— start Stored records —

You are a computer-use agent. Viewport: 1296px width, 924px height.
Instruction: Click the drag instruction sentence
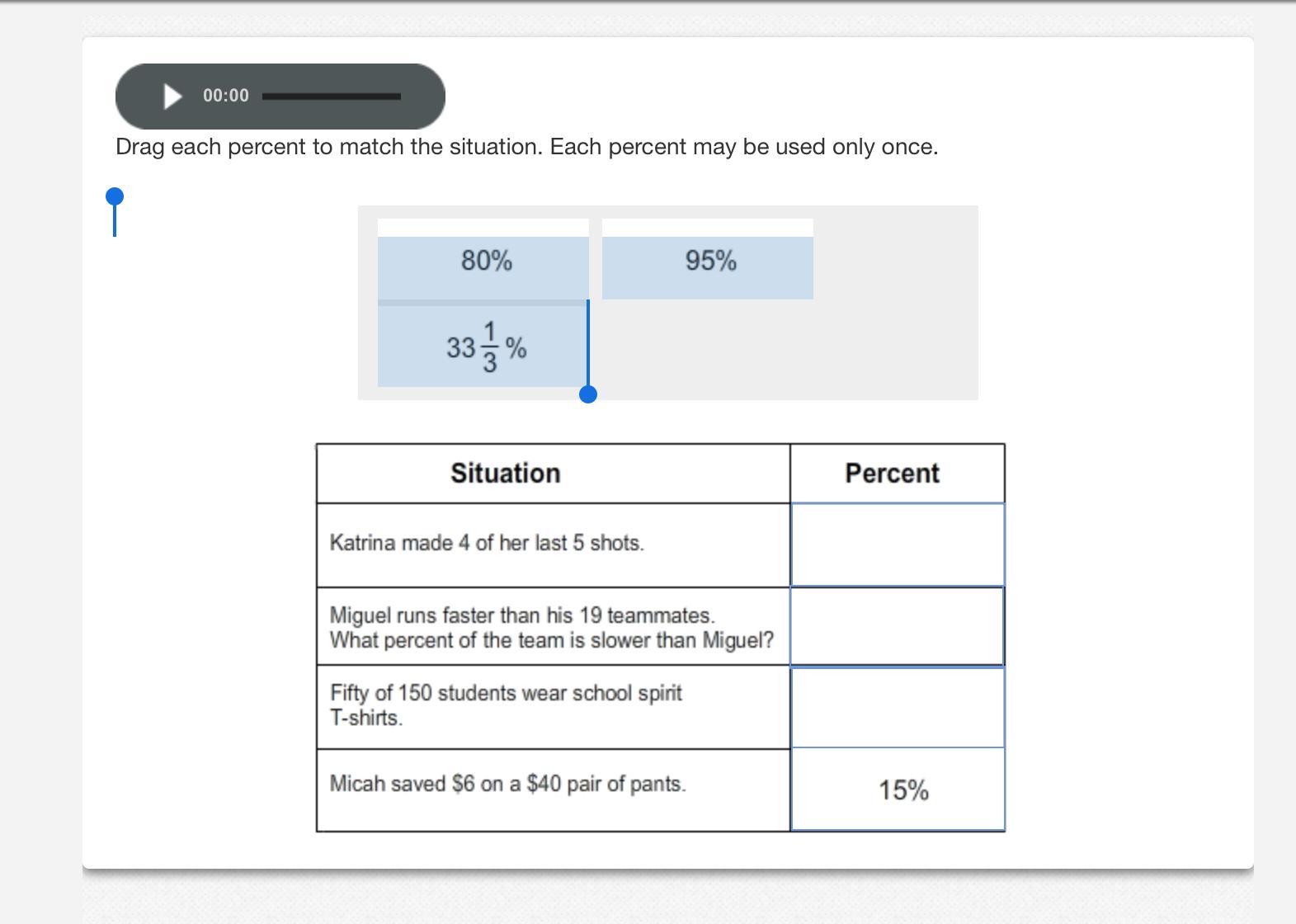pos(526,147)
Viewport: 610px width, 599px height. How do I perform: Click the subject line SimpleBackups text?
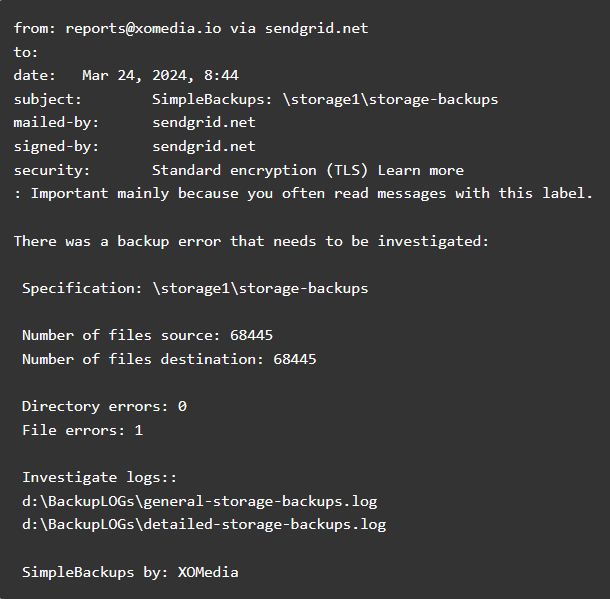pyautogui.click(x=325, y=99)
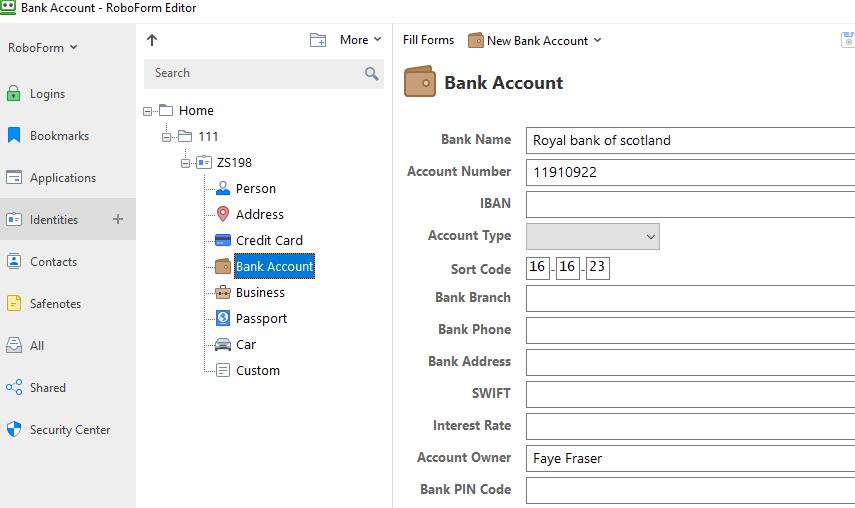Open Security Center shield icon

14,430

— end Stored records —

▶ Instructions to follow
Rewrite the material above, changing every "Viewport" to "Screen" and keeping everything else the same. Omit the pictures from your version.

▶ Response below
You are a computer-use agent. Screen: 1296px width, 924px height.
Instruction: Click the drag instruction sentence
pos(526,147)
Screen: 610px width, 599px height. How do I perform: Click the subject line SimpleBackups text?
pyautogui.click(x=325, y=99)
Open Security Center shield icon

14,430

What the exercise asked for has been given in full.